Du côté de la distribution, qui a engagé 156 000 étudiants en 2012, on se veut plus optimiste. "Nous avons enregistré une augmentation de 9 % du nombre de jobistes en 2012. Surtout en dehors de l’été. On s’attend à des chiffres identiques pour cette année", explique Peter Vandenberghe, responsable de la communication pour Comeos.

Stabilité aussi du côté de Walibi. "Nous engageons toujours autant d’étudiants car le nombre de postes à pourvoir reste le même", explique Caroline Crucifix, responsable de la communication de Walibi. Chaque saison, le parc engage 400 saisonniers et 400 étudiants. Et les trouve sans problème. "Nous avons reçu quelque 6 000 candidatures", précise caroline Crucifix. "Nous avons de plus en plus d’étudiants qui reviennent chaque année et auxquels nous donnons la priorité".

Pour sélectionner les bons candidats, Walibi travaille, depuis 2011, avec une méthode baptisée Smart. "Nous recherchons surtout des talents, des jeunes qui ont la bonne attitude, le bon comportement, qui sont motivés, responsables et orientés clients. Pour les tester, nous faisons passer les candidats par divers ateliers - comme la fabrication d’un instrument de musique - dans lesquels on peut vraiment voir comment ils réagissent", explique Caroline Crucifix, qui précise : "Le CV du jeune n’est pas essentiel. Par contre, les connaissances en langues sont un atout."

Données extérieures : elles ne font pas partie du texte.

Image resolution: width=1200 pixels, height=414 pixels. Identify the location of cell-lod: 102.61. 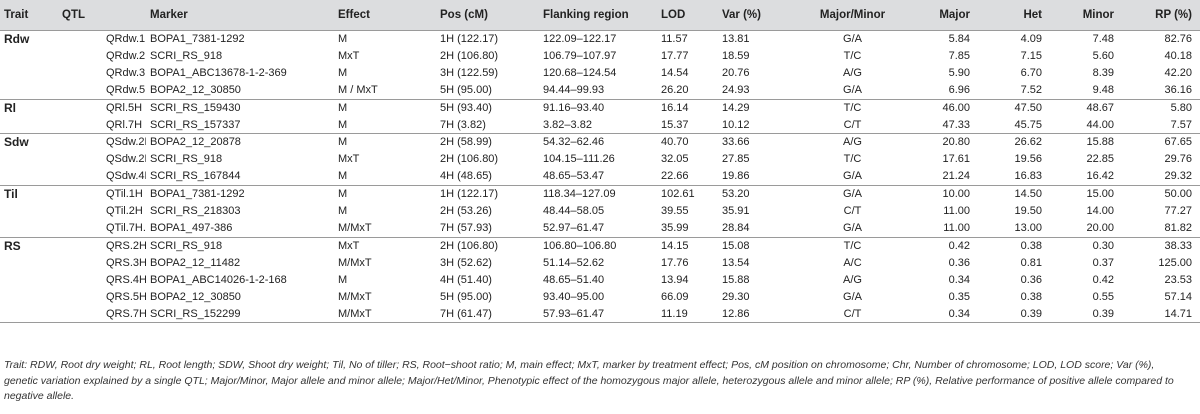
(688, 194).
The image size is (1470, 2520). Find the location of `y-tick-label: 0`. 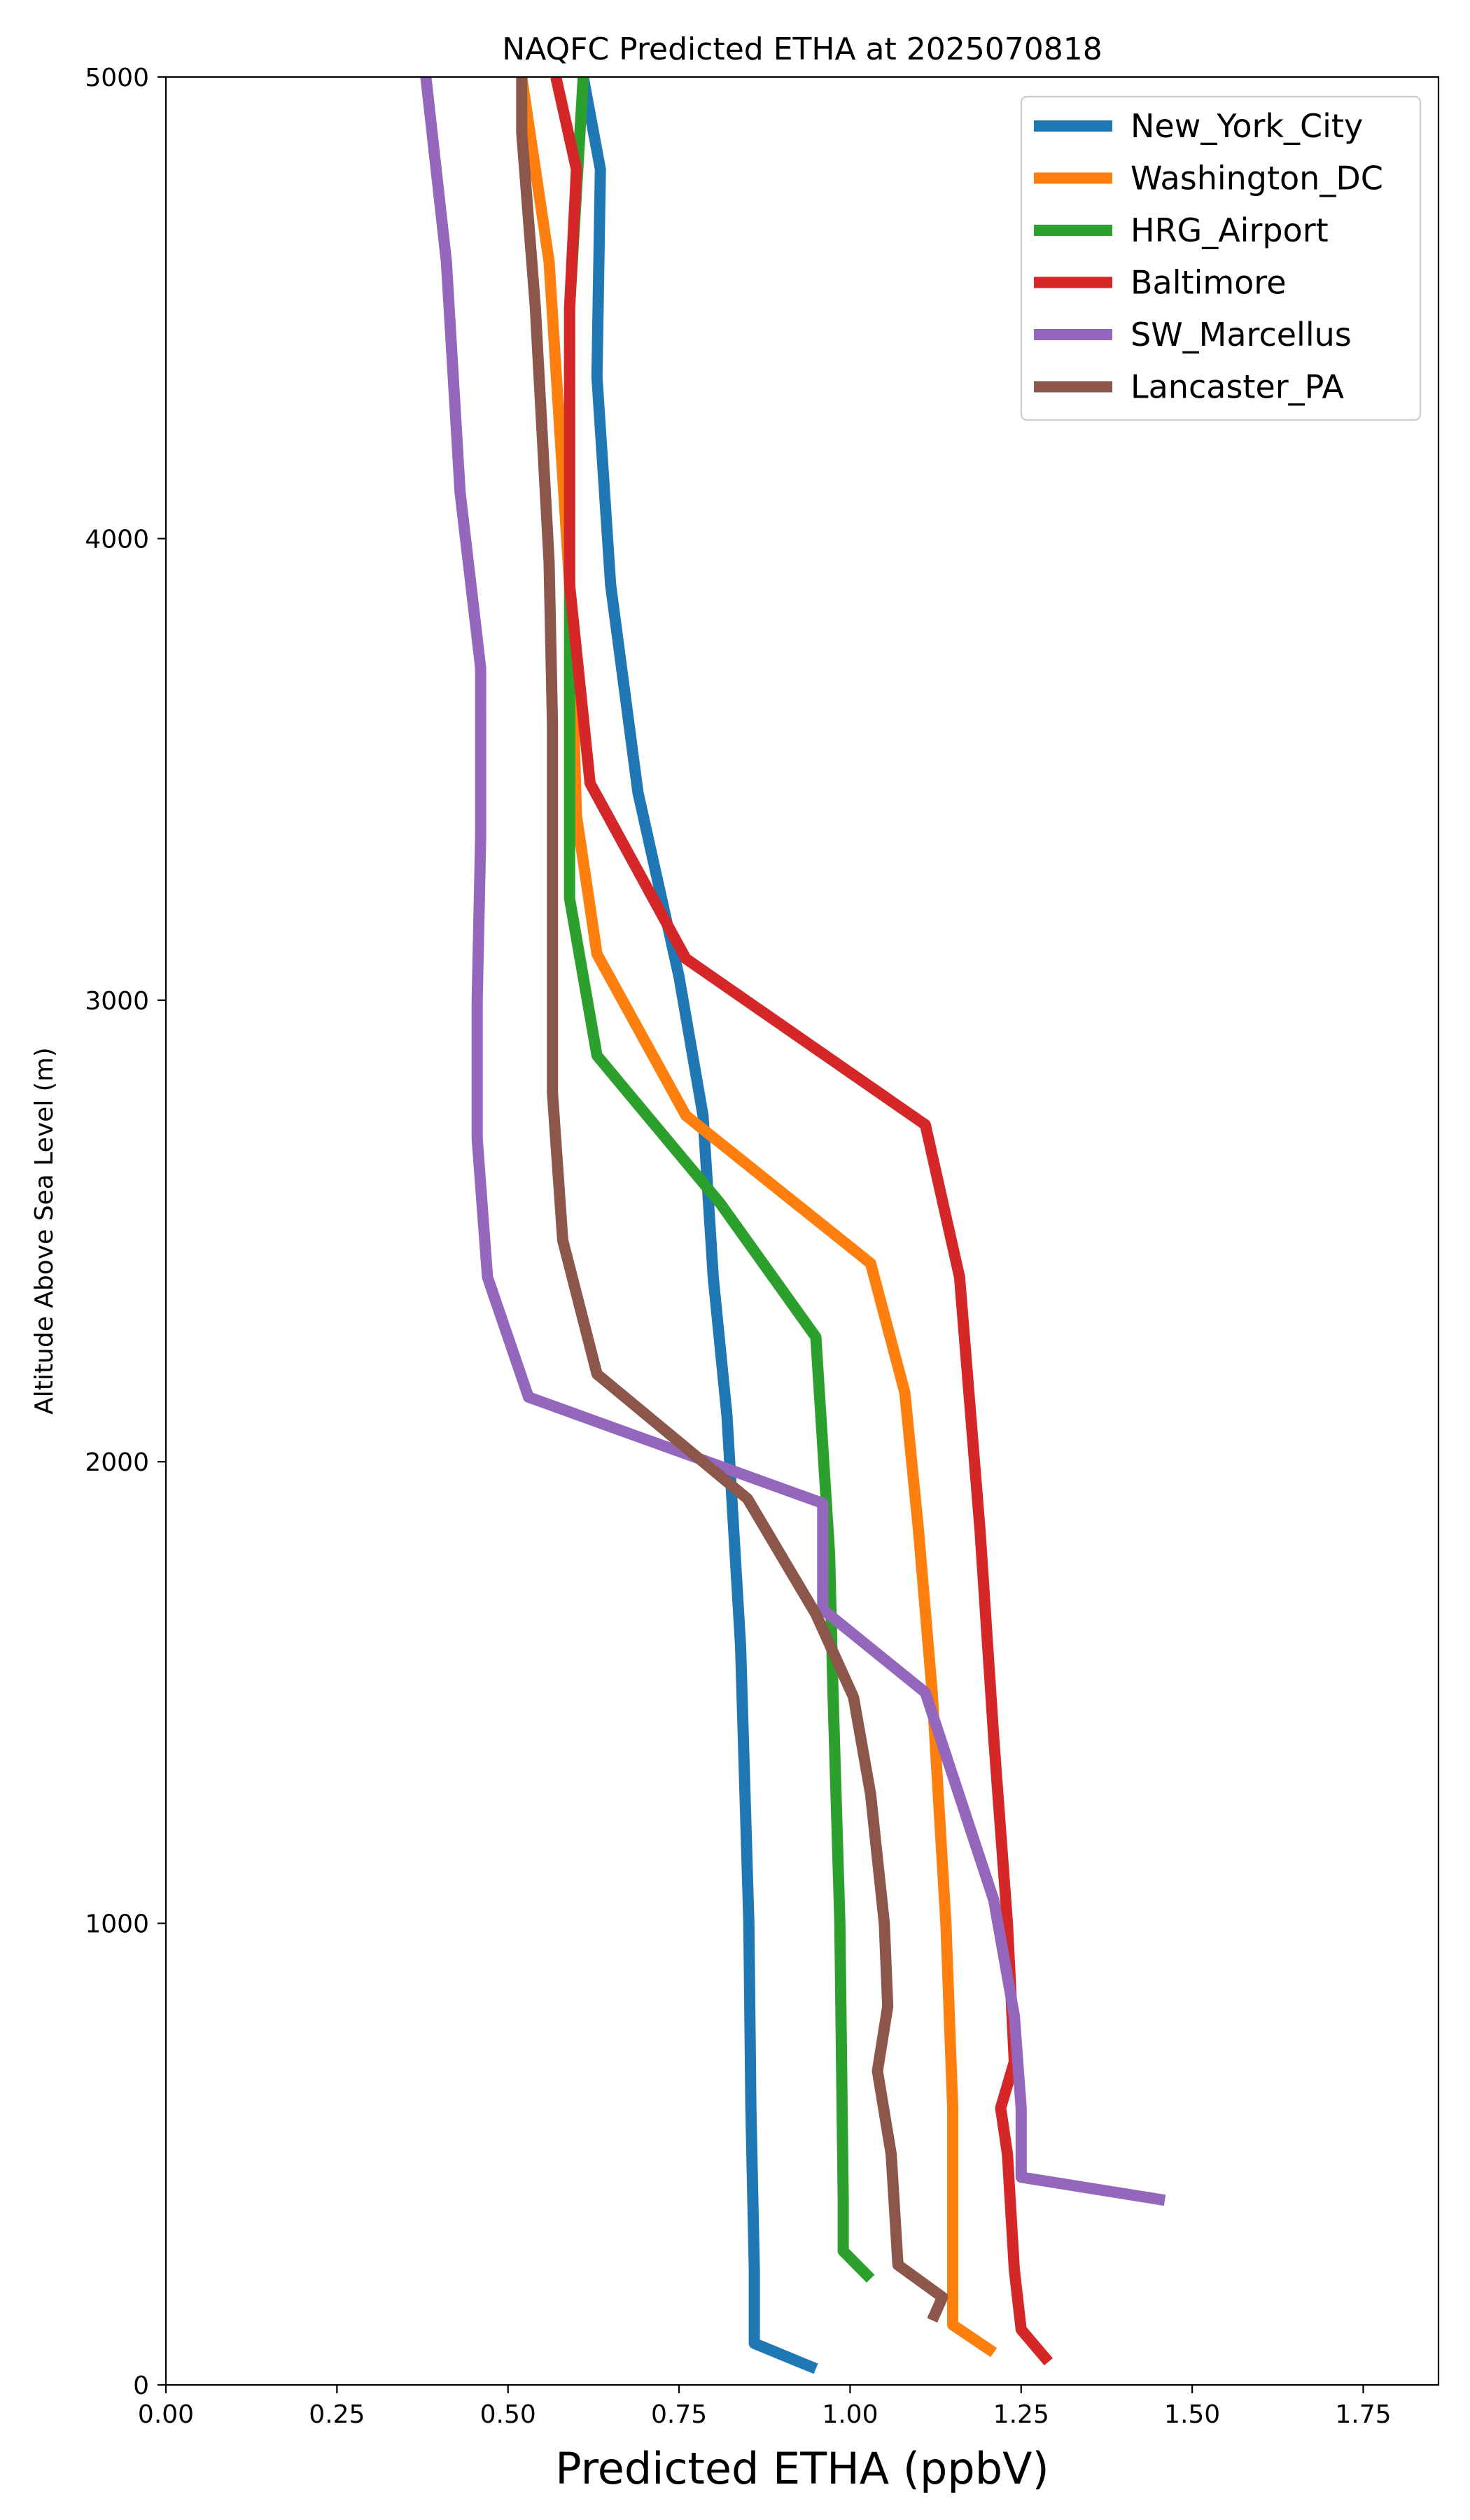

y-tick-label: 0 is located at coordinates (141, 2386).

Les effectifs sont au complet aussi chez ING, qui engage chaque année quelque 200 jeunes de plus de 18 ans. "Cette année, nous en avons 183 du 1er juillet au 13 septembre. Avec la nouvelle législation, nous engageons aussi des jeunes pour Pâques. Nous en avons 18 cette année", explique Chantal Gelders, porte-parole d’ING Belgique. "Pour 50 % les étudiants que nous recrutons sont des enfants des membres du personnel. Nous donnons toujours la priorité aux jeunes qui n’ont pas encore travaillé chez nous", précise Chantal Gelders dont la banque recherche des jeunes "avec des profils variés. Mais avoir de bonnes connaissances en langues et en IT sont des qualités très prisées."

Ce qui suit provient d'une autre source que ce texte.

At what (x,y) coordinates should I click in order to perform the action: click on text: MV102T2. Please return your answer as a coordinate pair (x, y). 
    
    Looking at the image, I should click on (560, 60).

Engager des étudiants reste très attractif. Et pour les entreprises - qui bénéficient de réductions d’ONSS -, et pour les jeunes. "C’est une superbe opportunité d’acquérir de l’expérience", estime Marc Vandeleene. "Dans la recherche d’emploi, toutes les expériences sont importantes. Un étudiant qui travaille apprend des choses qui ne s’enseignent pas sur les bancs de l’école ou de l’université. Et cela en plus de l’aspect financier bien sûr."